Task description: Rewrite the listing below with "dropdown" changed to "drop-down menu" and every other word left as it is. Omit the pictures from your version.

Rows showing where targets appear:
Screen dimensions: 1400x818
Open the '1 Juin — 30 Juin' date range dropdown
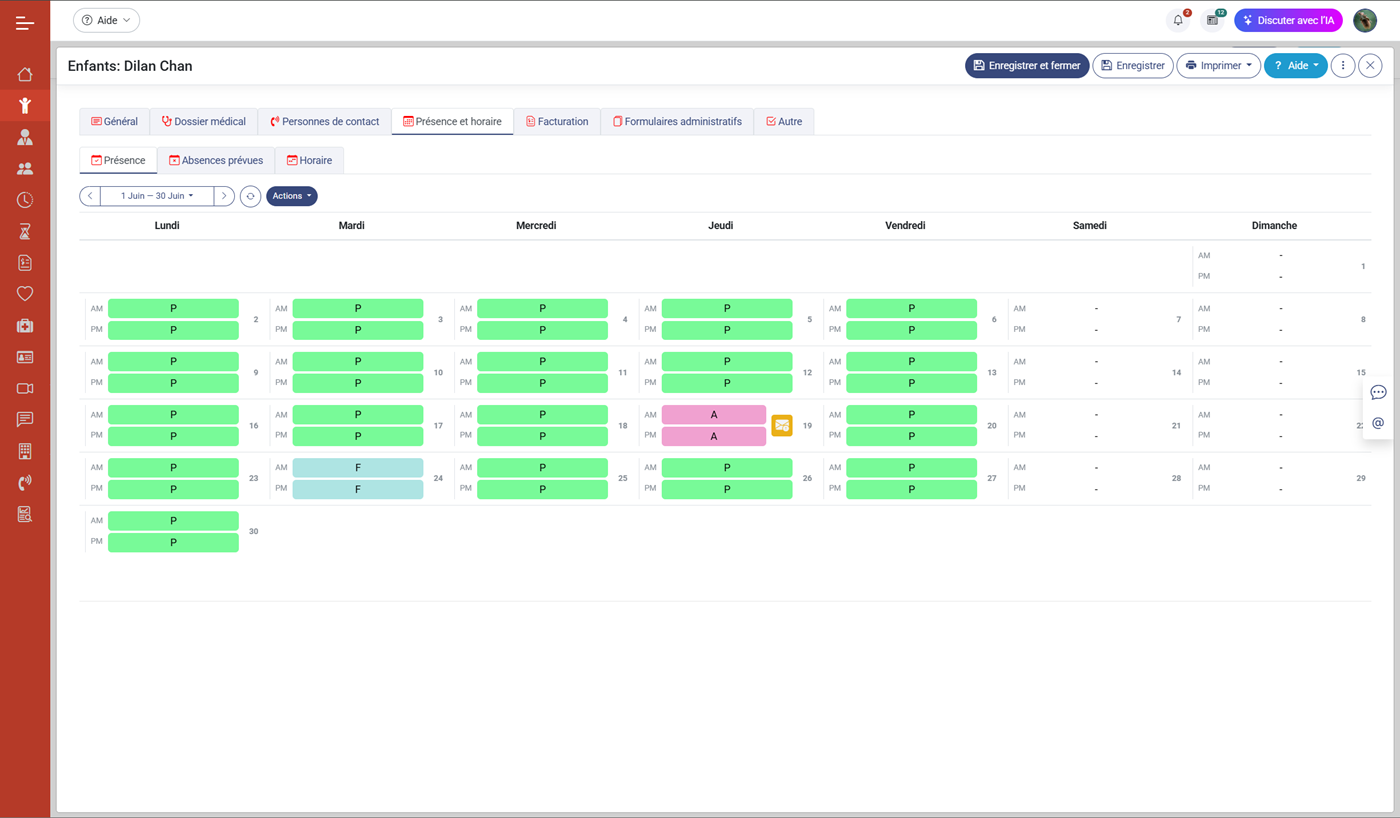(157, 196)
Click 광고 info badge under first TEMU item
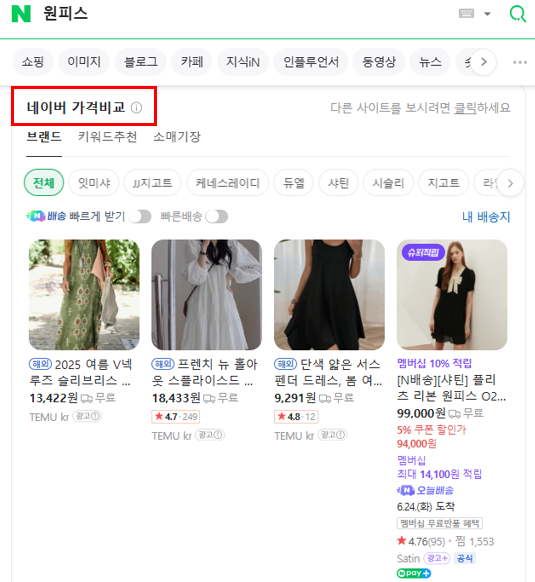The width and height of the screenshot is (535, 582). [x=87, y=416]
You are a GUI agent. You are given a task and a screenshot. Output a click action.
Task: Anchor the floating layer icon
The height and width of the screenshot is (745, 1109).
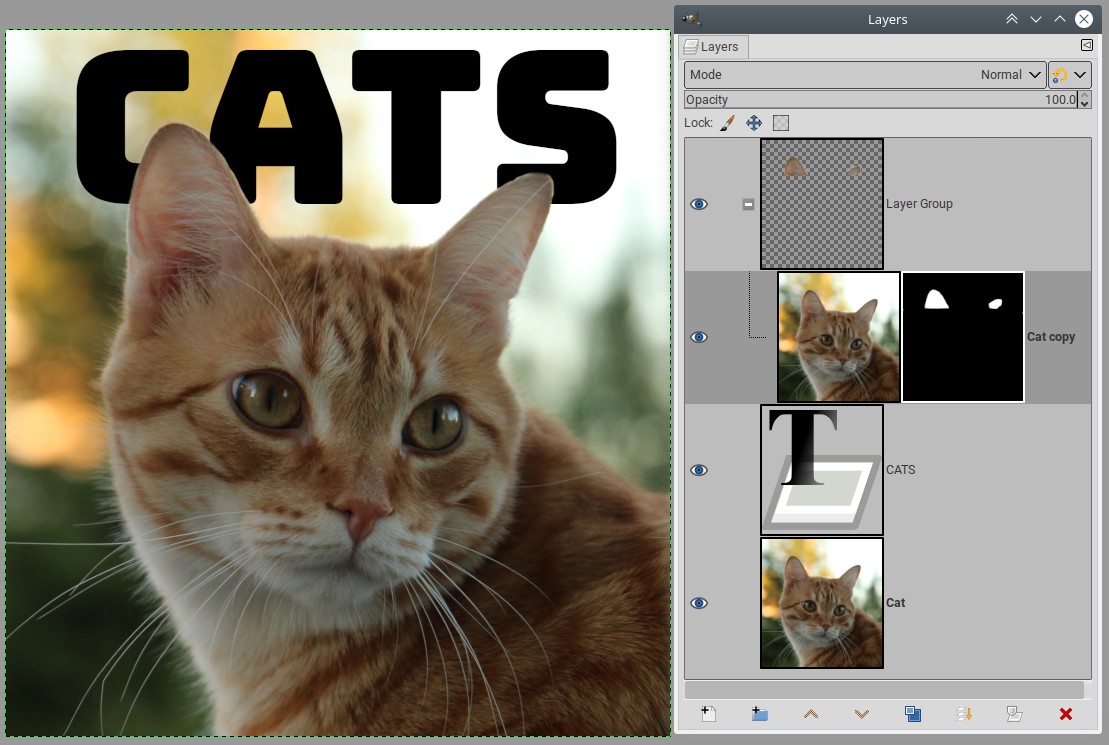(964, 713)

Output:
Screen dimensions: 1400x818
Open the '1 Juin — 30 Juin' date range drop-down menu
(157, 196)
Click 광고 info badge under first TEMU item
The width and height of the screenshot is (535, 582). [x=87, y=416]
You are a GUI agent. You are given a task and a screenshot. Output a click action.
Task: Anchor the floating layer icon
The height and width of the screenshot is (745, 1109).
(964, 713)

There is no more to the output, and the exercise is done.